▶ Vorliegender Text:
· · · ·

18. Mai 2011

Die Geister, die Hank Williams rief

 

»I was just a lad, nearly twenty-two, Neither good nor bad, just like you, And now I’m lost, too late to pray, Lord, I’ve paid the cost on the lost highway.« Diese Zeilen stammen aus Hank Williams Song Lost Highway und beschreiben nicht nur das Lebensgefühl des Country-Musikers, sondern können ebenso als prophetische Vorwegnahme seines eigenen Todes interpretiert werden.

 

Starb Williams Ende Dezember 1952 oder erst 1953? So ganz ist das nie aufgeklärt worden. Denn in dieser Nacht befand er sich auf der Rückbank eines Cadillacs, auf dem Weg nach Clanton, Ohio, für ein Konzert. Die zweitägige Reise war allein schon aufgrund des tobenden Schneesturms ein Wagnis. Dann wurde das Auto auch noch von einem völlig übermüdeten Fahrer gesteuert, der seit zwei Tagen kein Auge mehr zugemacht hatte. Nicht die besten Vorzeichen.

 

Der dänische Comickünstler Søren Glosimodt Mosdal hat diese letzten Stunden aus Hank Williams Leben als Vorlage für eine Graphic Novel genommen. Der Däne begeht jedoch nicht den Fehler, eine trockene Aneinanderreihung bekannter Fakten in Comicform zu pressen, sondern vermischt die historischen Begebenheiten mit surrealen Elementen: Immer wieder tauchen die Geister auf, die Hank Williams in seinem kurzen, aber auch turbulenten und extremen Leben rief.

 

Der Fahrer traut seinen Augen nicht, als beispielsweise der ehemalige Bassist Williams, Lum York, mit einem Totschläger und roten Punkten im Gesicht auftaucht. Rückblenden auf Williams gescheiterte Ehe mit Audrey geben kurze Einblicke in das tragische und exzentrische Leben Williams, der stets zwischen Genie und Wahnsinn pendelte.

· · · ·

▶ Bereitgestellte Daten:
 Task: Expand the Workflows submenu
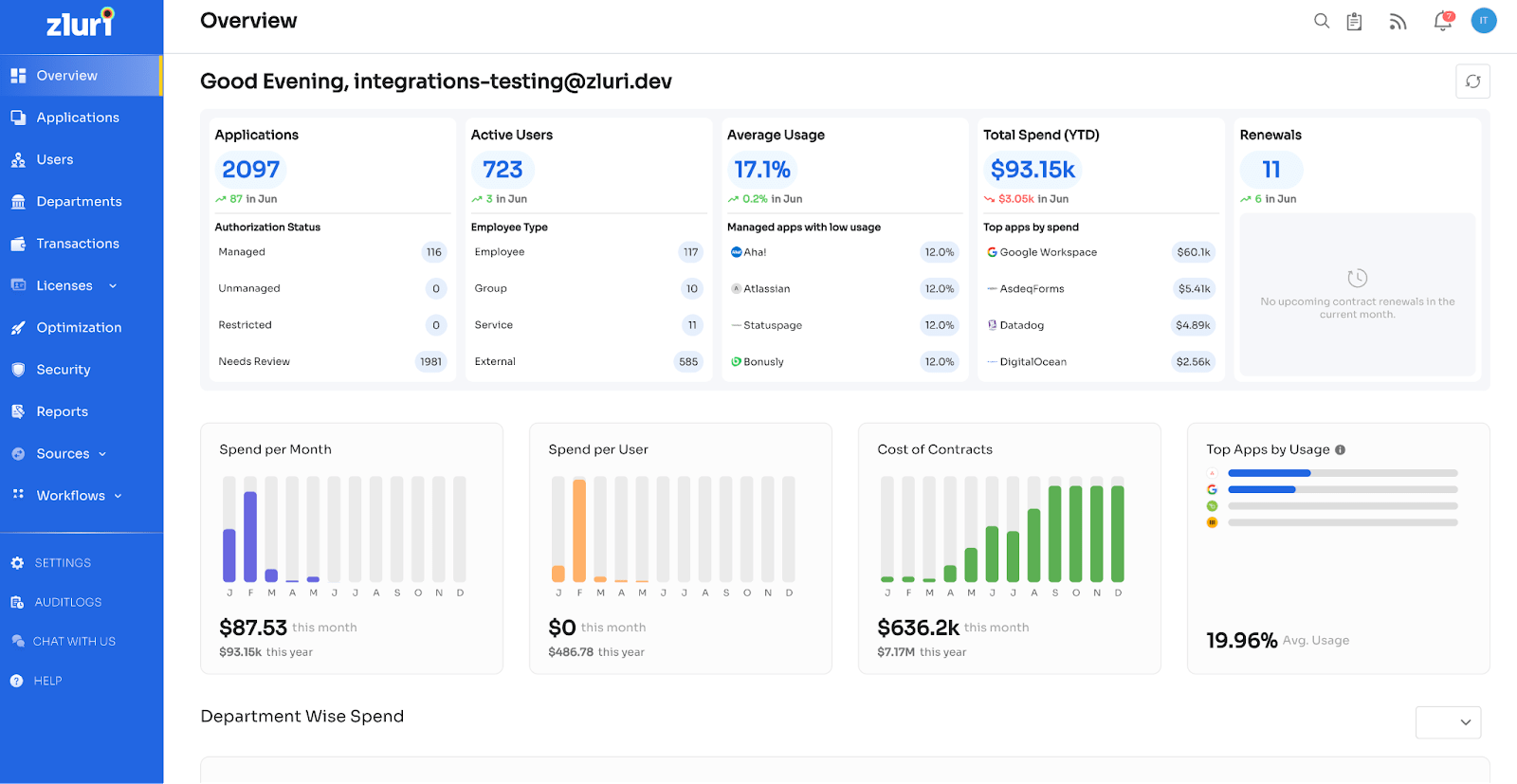point(119,496)
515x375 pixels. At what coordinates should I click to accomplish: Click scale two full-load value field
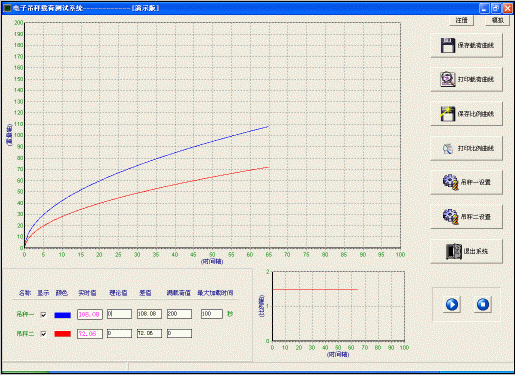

· · · ·

▶ Aufgaben:
(1) Können Sie aus dem Text über Hank Williams die Stelle von „Starb Williams Ende“ bis einschließlich „die besten Vorzeichen.“ wortgetreu herausschreiben?
(2) Wie geht der Text über die Graphic Novel zu Hank Williams nach seinem letzten Satz weiter? Setzen Sie ihn fort.

▶ Antworten je Aufgabe:
(1)
Starb Williams Ende Dezember 1952 oder erst 1953? So ganz ist das nie aufgeklärt worden. Denn in dieser Nacht befand er sich auf der Rückbank eines Cadillacs, auf dem Weg nach Clanton, Ohio, für ein Konzert. Die zweitägige Reise war allein schon aufgrund des tobenden Schneesturms ein Wagnis. Dann wurde das Auto auch noch von einem völlig übermüdeten Fahrer gesteuert, der seit zwei Tagen kein Auge mehr zugemacht hatte. Nicht die besten Vorzeichen.

(2)
 

Mosdal kreiert einen stimmungsstarken Neo-Noir-Comic: Zackige, dünne Linien treffen in dessen Artwork auf flächige, matte Farben. Dabei erweist sich der Autor auch als hervorragender Erzähler, der mit den Montagetechniken vertraut ist wie ein Filmregisseur.

 

»I saw the light, I saw the light, No more darkness, No more night, Now I’m so happy, No sorrow in sight« Mit diesen versöhnlichen Zeilen endet die turbulente Graphic Novel, die Mosdal in einzelnen Kapiteln erzählt. Ursprünglich lag dem Comickünstler ein nie verfilmtes Skript von Paul Schrader zugrunde, das ihn zu dieser Arbeit inspiriert hat.

 

Hank Williams – Lost Highway richtet sich keineswegs nur an Kenner und Fans des Country-Musikers, der seinerzeit vom Blues beeinflusst worden war und selbst sämtliche nachfolgende Country- und auch andere Musiker-Generationen inspiriert hat. Man muss nicht einmal wissen, wer Williams war, um die Graphic Novel lesen zu können. Im Gegenteil: Durch das ausführliche Nachwort von Franz Dobler erhält man nach der Lektüre der Erzählung noch interessante Zusatzinformationen, um Mosdals Arbeit auch entsprechend einordnen zu können.

 

Die Musiker-Graphic -Novel-Adaptionen gehen weiter: Nach Johnny Cash (Cash – I see a Darkness; Carlsen), Bob Dylan (Bob Dylan – Revisited; Carlsen), den Beatles (Baby’s in black, Reprodukt), Elvis Presley (The King; Edition 52) nun auch Hank Williams. Man darf gespannt sein, wer als Nächstes folgen wird.

 

Marco Behringer (04/11)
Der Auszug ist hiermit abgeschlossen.